Él ha visto algo que los demás no han visto.
Esa es la paradoja. Al payaso se le concede interrumpir la seriedad ajena, pero rara vez se le concede seriedad para sí mismo. Su sufrimiento es invisible o convertido en parte del espectáculo. Si habla, la gente se ríe. Si se cae, se ríen más. Si dice algo verdadero, la sala solo lo acepta si la verdad llega con cascabeles.
Creo que por eso siempre me he sentido cerca de esta pintura, aunque quizá «cerca» no sea la palabra correcta.
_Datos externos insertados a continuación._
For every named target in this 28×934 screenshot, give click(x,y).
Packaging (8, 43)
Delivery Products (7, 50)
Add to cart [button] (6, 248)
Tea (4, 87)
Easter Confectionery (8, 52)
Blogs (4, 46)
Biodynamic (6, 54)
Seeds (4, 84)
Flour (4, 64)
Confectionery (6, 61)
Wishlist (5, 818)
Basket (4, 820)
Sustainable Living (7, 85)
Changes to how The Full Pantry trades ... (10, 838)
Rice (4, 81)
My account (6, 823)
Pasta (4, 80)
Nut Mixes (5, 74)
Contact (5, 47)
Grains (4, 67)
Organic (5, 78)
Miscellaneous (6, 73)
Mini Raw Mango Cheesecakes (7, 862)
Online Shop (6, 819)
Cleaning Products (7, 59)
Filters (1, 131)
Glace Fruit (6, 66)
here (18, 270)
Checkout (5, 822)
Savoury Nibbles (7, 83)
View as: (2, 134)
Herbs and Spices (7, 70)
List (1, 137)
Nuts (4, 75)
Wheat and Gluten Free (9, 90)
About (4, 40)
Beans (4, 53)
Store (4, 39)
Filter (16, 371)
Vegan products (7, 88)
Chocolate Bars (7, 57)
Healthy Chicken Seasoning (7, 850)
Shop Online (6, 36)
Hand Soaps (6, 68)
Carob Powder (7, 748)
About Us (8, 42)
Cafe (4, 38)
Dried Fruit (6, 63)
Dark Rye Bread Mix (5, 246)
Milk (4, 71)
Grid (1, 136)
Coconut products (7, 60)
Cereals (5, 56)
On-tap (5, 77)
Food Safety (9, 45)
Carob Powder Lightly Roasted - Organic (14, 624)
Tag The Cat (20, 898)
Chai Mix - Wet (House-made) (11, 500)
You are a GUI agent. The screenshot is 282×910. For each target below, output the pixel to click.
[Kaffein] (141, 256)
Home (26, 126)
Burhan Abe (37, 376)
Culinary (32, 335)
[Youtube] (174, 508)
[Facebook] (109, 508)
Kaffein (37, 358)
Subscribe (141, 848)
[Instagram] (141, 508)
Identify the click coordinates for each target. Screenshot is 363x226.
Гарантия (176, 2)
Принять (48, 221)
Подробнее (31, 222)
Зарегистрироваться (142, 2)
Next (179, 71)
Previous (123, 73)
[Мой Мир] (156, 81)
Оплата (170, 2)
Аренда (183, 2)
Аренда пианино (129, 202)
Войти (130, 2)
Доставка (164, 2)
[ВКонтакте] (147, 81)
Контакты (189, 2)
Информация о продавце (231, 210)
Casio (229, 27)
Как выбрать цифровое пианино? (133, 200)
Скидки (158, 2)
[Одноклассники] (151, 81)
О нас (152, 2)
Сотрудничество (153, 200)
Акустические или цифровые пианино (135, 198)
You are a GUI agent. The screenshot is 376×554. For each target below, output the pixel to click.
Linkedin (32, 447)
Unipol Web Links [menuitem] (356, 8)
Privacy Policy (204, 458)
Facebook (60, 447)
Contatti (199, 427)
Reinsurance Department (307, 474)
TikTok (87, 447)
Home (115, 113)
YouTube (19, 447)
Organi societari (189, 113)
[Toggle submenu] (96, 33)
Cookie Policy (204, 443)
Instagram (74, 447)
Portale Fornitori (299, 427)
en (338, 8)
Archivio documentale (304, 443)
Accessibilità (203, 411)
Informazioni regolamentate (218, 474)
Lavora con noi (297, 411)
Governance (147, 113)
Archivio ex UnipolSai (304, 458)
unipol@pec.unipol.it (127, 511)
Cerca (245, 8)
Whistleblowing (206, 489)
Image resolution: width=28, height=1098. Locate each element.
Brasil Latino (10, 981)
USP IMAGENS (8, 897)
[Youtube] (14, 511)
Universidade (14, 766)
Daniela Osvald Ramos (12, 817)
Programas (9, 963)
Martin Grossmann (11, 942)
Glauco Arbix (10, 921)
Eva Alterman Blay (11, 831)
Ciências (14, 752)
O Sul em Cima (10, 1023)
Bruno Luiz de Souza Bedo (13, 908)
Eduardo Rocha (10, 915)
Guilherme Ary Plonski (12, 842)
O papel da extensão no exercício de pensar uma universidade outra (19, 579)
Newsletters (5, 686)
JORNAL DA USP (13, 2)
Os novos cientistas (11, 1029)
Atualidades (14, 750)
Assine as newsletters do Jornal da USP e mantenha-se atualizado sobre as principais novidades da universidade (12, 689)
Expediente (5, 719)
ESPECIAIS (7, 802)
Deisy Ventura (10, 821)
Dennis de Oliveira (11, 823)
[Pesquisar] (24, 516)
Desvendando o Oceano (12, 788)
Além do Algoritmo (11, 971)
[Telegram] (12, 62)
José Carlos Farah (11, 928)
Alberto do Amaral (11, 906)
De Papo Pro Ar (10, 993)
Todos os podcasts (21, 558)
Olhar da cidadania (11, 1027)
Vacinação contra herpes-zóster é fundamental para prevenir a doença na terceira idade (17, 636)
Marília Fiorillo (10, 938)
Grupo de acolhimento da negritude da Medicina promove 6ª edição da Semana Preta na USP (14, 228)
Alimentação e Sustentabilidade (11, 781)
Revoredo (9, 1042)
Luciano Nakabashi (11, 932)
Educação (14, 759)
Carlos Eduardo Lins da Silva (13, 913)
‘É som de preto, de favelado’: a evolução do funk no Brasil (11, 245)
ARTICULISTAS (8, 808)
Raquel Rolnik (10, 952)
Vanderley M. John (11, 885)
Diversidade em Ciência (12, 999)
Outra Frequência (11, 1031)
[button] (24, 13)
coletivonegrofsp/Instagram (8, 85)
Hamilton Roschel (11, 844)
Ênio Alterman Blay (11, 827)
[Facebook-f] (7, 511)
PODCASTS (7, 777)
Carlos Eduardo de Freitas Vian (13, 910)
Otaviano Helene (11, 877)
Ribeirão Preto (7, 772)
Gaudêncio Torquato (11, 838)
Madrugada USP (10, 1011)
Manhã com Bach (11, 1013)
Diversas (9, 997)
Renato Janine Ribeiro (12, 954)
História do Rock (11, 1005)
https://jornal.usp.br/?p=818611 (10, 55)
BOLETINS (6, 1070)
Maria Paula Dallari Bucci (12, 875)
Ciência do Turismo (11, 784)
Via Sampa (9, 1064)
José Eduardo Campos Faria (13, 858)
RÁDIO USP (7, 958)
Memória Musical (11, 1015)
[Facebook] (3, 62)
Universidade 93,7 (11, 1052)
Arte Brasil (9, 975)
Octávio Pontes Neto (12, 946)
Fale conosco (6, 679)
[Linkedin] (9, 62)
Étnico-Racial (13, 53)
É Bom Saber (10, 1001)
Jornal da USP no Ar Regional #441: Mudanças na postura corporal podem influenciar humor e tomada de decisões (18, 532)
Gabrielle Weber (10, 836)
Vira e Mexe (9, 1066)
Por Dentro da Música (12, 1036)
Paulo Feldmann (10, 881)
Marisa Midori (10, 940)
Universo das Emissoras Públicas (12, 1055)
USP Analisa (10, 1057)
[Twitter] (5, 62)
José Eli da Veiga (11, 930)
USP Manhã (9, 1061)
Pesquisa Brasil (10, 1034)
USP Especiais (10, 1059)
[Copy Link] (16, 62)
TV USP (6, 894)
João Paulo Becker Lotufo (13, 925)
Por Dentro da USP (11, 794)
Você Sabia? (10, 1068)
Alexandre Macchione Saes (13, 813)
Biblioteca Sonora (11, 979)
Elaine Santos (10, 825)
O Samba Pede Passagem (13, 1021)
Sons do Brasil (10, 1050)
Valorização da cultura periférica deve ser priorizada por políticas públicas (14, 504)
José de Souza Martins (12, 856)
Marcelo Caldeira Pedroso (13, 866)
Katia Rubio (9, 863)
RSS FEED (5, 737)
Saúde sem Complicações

Sería más preciso decir que reconocí de inmediato la estructura. La habitación detrás de él. El derrumbe privado en primer plano. El hecho de que la risa de otros puede profundizar, en lugar de aliviar, tu soledad.
La noticia en la habitación
Históricamente, la pintura está ligada a la pérdida de Smolensk, aunque Matejko condensa el tiempo del modo en que suelen hacerlo los grandes pintores históricos cuando intentan pintar no un acontecimiento sino un estado de ánimo nacional. Que cada detalle sea o no históricamente exacto me importa menos que la verdad psicológica de la composición. Stańczyk no está simplemente triste porque una ciudad haya caído. Está triste porque sabe que esa caída importa y, mientras tanto, la gente a su alrededor sigue bailando.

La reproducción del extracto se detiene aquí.